On the contrary, there were some huge deals in 2020 and a string of high-profile acquisitions especially in tech and agricultural sectors.

Payments platforms, often boosted by government-mandated moves toward digital spending, witnessed a flurry of activity.

US fintech Stripe acquired Nigeria’s Paystack for over $200m. While UK-based payments company Network International bought Kenya’s DPO Group for $288m and African-inspired WorldRemit acquired remittances company Send Wave for $500m.

The value of the disclosed M&A market was at least $1.12bn in 2020, the report says.

In terms of successful rounds, Estonian ride-hailing app Bolt raised $182m to expand its services in Europe and Africa.

Kenya’s food-distribution startup Twiga Foods raised $30m in a Series B round led by Goldman Sachs.

Egypt-based health-tech Veezeta raised $40m from several Gulf funds to expand its services in the MENA region.

The total value raised during all rounds came to $1.07bn with an extra $243m in undisclosed deals.

All the rounds over $100m involved foreign companies investing in Africa.
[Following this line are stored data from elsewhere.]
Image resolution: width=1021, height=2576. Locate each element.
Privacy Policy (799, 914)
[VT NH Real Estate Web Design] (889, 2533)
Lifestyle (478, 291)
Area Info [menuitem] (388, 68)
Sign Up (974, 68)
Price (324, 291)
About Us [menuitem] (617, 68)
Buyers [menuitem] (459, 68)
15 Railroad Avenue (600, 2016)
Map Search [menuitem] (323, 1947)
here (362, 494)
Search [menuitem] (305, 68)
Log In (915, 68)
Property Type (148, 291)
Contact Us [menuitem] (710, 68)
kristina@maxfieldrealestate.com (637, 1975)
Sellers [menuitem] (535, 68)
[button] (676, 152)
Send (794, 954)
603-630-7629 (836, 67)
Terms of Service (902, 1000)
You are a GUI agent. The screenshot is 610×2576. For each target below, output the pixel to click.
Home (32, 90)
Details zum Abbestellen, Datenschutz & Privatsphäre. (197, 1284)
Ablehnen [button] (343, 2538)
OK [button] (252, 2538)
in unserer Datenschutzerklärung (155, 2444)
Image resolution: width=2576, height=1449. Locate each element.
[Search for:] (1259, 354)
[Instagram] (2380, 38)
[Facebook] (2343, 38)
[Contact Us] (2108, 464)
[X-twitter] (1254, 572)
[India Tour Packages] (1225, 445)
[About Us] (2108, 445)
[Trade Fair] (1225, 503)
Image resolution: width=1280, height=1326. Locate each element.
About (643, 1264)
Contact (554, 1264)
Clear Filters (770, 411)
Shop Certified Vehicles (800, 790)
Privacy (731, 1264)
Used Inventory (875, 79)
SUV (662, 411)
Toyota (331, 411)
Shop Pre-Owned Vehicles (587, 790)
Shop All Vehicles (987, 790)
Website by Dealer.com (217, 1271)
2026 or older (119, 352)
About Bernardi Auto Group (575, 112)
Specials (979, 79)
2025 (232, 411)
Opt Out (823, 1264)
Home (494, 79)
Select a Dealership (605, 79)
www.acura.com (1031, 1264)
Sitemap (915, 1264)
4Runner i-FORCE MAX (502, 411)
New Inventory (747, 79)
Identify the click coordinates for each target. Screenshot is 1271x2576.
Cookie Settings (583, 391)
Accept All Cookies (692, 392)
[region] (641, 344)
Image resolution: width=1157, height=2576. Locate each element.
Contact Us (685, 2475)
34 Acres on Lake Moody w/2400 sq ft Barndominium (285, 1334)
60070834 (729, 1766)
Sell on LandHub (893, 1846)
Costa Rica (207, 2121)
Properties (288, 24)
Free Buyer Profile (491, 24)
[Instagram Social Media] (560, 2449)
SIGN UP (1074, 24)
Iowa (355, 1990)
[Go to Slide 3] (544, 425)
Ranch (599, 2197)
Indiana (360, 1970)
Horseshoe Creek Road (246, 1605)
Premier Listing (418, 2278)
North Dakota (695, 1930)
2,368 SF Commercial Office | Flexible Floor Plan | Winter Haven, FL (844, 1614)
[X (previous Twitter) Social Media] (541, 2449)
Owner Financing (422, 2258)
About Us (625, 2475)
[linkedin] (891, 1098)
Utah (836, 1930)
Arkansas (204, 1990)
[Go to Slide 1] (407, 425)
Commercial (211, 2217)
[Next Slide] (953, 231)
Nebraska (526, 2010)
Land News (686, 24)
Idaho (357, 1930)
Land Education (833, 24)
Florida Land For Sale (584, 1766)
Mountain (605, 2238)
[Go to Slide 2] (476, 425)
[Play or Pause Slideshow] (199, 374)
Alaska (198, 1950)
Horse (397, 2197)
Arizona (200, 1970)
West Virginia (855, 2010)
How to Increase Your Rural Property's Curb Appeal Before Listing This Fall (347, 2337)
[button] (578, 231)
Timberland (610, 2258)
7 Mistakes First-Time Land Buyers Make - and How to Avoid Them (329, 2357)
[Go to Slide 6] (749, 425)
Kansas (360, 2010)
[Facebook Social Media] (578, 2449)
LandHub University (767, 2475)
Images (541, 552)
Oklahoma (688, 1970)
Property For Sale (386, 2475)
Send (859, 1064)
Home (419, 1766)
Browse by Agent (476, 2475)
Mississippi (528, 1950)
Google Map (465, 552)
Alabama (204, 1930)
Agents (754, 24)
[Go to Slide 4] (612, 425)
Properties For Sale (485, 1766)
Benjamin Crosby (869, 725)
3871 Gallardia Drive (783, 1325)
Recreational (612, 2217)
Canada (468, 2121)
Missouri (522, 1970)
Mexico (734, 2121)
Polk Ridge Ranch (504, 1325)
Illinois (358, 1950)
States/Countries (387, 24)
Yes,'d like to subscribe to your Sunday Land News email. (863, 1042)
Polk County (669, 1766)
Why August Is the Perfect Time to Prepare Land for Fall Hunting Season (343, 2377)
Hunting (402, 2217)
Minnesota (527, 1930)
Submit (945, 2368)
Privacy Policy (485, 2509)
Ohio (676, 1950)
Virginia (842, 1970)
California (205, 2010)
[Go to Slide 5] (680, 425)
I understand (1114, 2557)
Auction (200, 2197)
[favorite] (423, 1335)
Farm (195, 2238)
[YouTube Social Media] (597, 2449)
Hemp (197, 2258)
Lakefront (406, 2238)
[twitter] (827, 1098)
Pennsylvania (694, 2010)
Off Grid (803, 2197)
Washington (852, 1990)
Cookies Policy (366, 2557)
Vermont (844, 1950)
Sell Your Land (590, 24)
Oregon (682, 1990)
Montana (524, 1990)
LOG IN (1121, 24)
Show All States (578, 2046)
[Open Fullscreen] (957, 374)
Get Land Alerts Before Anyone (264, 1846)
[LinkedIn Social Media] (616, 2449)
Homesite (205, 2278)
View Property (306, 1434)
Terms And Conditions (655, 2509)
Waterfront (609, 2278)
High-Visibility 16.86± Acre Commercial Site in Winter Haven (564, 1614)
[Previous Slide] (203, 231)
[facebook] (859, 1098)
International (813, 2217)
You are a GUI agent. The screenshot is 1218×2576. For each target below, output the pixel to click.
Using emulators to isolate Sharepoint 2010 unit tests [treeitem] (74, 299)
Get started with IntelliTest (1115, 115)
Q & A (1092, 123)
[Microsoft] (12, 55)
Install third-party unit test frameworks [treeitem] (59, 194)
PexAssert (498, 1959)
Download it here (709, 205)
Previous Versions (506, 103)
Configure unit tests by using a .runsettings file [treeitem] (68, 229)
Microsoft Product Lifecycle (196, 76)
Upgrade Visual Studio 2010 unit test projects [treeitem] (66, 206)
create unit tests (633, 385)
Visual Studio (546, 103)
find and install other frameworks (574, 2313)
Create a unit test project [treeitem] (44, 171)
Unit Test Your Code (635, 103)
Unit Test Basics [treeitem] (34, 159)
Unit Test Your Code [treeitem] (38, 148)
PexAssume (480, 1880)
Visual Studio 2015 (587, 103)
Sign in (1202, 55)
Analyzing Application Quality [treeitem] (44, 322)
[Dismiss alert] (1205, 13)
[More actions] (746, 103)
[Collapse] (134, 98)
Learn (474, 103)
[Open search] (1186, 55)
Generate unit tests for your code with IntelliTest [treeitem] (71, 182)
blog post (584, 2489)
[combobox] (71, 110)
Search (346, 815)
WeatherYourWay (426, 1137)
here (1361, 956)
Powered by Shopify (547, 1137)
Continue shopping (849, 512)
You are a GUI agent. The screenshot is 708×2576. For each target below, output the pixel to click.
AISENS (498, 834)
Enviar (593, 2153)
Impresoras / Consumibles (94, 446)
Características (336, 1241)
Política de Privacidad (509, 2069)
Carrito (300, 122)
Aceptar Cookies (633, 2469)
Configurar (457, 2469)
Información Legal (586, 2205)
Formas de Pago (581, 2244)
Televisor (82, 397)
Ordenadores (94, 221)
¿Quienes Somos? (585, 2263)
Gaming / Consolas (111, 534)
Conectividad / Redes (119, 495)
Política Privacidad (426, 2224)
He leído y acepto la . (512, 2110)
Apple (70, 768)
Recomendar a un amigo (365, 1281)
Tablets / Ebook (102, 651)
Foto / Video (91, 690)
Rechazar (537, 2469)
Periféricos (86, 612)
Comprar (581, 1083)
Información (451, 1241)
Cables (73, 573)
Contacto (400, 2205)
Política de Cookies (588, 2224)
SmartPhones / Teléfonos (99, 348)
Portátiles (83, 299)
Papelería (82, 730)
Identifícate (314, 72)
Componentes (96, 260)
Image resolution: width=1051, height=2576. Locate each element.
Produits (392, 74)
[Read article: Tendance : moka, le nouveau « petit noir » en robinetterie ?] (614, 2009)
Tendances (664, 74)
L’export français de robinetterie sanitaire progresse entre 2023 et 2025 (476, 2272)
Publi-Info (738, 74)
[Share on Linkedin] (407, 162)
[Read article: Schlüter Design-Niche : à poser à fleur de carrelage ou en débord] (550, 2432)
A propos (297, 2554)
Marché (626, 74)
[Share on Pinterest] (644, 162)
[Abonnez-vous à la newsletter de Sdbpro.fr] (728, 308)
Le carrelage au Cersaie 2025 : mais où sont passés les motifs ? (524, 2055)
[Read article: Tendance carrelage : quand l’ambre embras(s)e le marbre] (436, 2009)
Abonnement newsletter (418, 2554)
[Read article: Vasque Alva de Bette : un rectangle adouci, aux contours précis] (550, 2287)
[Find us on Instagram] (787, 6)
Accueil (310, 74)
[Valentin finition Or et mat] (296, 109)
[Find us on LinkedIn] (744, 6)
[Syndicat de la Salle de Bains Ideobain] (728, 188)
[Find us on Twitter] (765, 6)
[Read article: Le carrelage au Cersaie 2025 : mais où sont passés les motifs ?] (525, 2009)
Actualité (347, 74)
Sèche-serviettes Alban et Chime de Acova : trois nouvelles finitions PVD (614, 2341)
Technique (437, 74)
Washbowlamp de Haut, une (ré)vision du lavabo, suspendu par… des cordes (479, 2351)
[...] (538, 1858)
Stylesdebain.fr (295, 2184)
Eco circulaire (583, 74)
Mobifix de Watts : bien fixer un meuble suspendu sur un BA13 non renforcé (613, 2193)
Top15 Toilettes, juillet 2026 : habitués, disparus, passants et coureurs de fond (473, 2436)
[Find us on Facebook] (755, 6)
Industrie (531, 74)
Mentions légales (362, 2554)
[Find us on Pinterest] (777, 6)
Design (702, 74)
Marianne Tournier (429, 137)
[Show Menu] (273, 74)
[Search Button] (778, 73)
Though deals took a nosedive at the onset of the pandemic in March, they recovered in July and August, tailing off again towards the end of the year.

The report found that there were more than 1800 co-founders involved in raising money, of which 85% were male and 15% female.

The most funded products were in solar energy, data and analytics, PAYG, payments, transfer and remittances, financial API, telemedicine, supply chain management, insurance and digital banking.